Hi Matthew,
Thanks for your reply. The point is , per admission control documents,
most of impala limits are "soft limit", are the 2 settings you mentioned also
"soft limit" ? The soft limit means the pool will exceed the memory/concurrency
limit at some moment when impala is not aware of. But it is affecting other
pool at that moment.
Thanks.
Songbo
-----邮件原件-----
发件人: Matthew Jacobs [mailto:[email protected]]
发送时间: 2016年7月19日 0:44
收件人: [email protected]
主题: Re: Impala user resource isolation best practice
By the way, some of the controls I mentioned were added in Impala 2.5, so you
should consider upgrading if you're not already using a newer version of Impala.
Thanks,
Matt
On Mon, Jul 18, 2016 at 9:20 AM, Matthew Jacobs <[email protected]> wrote:
> Hi Songbo,
>
> Right now the best you can do is with admission control with:
> (a) a single coordinator to avoid the possibility of over-admitting by
> different coordinators
> (b) setting default query mem limits so that individual queries are
> limited
>
> For your scenario, I'd recommend setting up 2 pools, one for user A
> and a second for user B. Set the max number of running queries for
> user A to something reasonable for the concurrency for that workload.

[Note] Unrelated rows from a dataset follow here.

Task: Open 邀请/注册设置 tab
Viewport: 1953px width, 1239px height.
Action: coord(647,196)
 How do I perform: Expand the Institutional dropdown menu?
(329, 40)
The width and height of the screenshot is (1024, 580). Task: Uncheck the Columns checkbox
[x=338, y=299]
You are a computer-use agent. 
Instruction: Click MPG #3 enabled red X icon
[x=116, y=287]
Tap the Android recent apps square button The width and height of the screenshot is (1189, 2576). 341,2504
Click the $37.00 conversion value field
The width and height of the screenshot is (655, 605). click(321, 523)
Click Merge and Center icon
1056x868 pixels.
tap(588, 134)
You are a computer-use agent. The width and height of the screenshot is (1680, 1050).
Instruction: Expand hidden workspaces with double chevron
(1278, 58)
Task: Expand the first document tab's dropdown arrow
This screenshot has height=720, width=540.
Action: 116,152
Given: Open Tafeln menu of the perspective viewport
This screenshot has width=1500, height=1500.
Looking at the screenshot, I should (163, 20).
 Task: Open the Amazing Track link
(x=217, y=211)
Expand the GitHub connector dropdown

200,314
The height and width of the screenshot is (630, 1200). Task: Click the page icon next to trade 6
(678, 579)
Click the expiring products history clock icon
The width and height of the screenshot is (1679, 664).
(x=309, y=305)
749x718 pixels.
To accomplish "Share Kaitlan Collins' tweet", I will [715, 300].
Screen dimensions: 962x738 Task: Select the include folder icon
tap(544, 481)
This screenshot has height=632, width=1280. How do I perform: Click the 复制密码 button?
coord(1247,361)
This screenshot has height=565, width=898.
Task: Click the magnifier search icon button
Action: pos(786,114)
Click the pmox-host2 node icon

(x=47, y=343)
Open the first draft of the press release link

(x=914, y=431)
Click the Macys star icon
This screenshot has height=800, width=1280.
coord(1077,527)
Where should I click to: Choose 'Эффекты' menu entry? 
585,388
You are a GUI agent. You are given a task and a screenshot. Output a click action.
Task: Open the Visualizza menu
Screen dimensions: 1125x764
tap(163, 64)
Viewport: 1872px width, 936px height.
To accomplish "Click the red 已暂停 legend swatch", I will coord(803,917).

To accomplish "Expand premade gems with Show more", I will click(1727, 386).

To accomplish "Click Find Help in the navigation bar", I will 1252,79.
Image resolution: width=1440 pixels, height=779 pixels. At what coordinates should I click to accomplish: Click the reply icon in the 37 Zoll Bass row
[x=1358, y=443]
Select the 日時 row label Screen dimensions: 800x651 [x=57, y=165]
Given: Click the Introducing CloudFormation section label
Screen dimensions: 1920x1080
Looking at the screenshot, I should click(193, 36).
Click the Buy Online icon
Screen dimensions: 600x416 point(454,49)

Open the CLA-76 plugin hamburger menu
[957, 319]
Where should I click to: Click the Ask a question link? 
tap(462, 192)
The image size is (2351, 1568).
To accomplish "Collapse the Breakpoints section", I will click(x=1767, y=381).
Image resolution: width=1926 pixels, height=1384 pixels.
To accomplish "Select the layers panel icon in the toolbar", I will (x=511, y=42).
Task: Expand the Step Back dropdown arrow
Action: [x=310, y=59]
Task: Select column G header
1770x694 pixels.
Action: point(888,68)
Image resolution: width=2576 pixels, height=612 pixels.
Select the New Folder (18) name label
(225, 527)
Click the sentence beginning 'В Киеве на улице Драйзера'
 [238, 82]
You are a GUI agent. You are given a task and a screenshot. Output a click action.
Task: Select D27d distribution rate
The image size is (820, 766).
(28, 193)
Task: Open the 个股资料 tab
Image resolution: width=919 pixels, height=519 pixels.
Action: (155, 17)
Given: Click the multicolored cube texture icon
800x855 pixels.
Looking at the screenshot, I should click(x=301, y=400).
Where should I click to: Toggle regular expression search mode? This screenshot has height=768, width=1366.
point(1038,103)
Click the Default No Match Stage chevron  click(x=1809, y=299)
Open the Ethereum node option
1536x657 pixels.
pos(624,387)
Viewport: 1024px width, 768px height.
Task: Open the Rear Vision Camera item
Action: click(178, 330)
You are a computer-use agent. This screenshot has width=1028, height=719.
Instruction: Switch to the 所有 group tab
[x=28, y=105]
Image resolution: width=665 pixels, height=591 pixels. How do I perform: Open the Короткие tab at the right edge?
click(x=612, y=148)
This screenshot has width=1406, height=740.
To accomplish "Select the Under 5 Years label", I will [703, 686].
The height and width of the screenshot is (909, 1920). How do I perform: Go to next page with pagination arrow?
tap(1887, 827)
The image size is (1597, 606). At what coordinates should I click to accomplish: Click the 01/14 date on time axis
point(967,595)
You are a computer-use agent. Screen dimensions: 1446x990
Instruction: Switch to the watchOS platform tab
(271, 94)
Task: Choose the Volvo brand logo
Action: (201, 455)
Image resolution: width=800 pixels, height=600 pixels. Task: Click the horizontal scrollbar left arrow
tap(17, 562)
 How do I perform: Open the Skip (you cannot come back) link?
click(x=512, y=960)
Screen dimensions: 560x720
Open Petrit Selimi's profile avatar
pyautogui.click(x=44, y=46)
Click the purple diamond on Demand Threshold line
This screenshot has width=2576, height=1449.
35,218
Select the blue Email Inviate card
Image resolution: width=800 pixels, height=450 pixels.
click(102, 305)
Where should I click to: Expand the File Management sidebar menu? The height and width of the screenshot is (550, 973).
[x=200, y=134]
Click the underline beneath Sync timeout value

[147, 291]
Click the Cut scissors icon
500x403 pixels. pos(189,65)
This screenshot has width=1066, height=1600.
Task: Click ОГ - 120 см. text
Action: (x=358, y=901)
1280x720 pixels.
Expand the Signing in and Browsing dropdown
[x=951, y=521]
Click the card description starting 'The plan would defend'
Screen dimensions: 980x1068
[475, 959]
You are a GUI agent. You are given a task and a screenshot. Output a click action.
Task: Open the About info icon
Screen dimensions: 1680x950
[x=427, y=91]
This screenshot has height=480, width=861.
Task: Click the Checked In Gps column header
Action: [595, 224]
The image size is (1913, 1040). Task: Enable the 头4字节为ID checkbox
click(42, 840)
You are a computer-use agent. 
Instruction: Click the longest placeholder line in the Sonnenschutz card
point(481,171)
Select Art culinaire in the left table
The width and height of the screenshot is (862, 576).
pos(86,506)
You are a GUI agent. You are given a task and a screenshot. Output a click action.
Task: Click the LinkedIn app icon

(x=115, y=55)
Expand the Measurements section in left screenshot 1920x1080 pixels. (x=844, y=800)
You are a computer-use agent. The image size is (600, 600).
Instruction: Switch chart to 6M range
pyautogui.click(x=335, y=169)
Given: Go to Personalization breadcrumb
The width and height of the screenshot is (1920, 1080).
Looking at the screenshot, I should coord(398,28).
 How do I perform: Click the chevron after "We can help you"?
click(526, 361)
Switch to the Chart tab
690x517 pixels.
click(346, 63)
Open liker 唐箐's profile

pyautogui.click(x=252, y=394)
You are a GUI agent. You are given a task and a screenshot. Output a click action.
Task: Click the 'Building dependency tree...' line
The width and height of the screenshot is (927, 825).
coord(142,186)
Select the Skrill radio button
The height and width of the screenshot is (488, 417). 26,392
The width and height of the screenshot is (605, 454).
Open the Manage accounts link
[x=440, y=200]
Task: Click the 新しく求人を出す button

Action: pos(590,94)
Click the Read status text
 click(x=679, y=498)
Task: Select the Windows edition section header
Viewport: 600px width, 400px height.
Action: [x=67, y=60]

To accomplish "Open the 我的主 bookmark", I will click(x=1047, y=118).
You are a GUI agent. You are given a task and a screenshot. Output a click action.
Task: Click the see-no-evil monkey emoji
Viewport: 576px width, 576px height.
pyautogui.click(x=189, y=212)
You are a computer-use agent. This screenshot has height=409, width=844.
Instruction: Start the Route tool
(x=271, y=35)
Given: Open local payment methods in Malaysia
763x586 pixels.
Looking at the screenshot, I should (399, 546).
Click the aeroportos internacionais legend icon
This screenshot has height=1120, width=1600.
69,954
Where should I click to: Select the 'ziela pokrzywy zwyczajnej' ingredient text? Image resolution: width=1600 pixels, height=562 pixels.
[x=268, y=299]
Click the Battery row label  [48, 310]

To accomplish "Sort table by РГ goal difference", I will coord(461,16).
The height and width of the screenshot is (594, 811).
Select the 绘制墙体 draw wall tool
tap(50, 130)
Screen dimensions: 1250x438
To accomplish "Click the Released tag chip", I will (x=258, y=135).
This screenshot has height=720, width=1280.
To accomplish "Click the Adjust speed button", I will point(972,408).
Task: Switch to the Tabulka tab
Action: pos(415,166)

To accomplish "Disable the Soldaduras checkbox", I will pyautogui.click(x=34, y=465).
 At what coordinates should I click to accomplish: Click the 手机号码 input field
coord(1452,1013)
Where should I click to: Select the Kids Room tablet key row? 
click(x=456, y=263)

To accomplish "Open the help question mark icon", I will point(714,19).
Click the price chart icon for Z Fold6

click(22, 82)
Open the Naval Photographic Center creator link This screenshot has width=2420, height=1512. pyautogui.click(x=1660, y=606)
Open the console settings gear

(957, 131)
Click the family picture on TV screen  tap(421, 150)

> Set the max memory for the user B pool to the portion of cluster
> memory you're willing to give to those queries. (Notice the pool with
> the small queries has the max number of running queries set and the
> pool with the fewer but larger big queries has the max memory set --
> that is intentional, the former is faster for admission but doesn't
> limit based on memory.) How well this will work depends on how well
> you can pick good numbers for these settings, which can be difficult
> and requires studying your workload.
>
> This isn't perfect resource isolation because rogue queries can still
> consume too much CPU or other resources, but it's the best you'll be
> able to do right now. In the future we will have better tools to make
> this easier.
>
> Best,
> Matt
>
> On Mon, Jul 18, 2016 at 2:59 AM, 廖松博 <[email protected]> wrote:
>> Hello guys,
>>
>>
>>
>> My Company is using Cloudera Impala as our basic
>> infrastructure for online data analysis. The most difficult part we
>> met is resource isolation and instability.
>>
>> According to our experiences in Impala, some big query which consume
>> a vast amount of memory will crash impalad process(actually as worker
>> but not coordinator, right?).
>>
>> In our simplest scenario, user A is a very important customer and his
>> queries are relatively small, user B is a unimportant user who may
>> issue very large SQL to impala. It is unacceptable that the big query
>> from user B crash the impalad process and affect the user experiences
>> of user A. So resource isolation is the point.
>>
>> But per the Impala documents :
>> http://www.cloudera.com/documentation/enterprise/5-6-x/topics/impala_
>> admission.html , Impala resource isolation is soft limit, cannot
>> strictly prevent query from user B affecting user A.
>>
>> As I know llama(run impala with yarn) is not recommended and we
>> actually tried it but disappointed about the performance and accuracy.
>>
>> Is there any best practice for user resource isolation? So
>> different user will not affect each other.
>>
>> Thanks.
>>
>>
>>
>> Best Regards,
>>
>> Songbo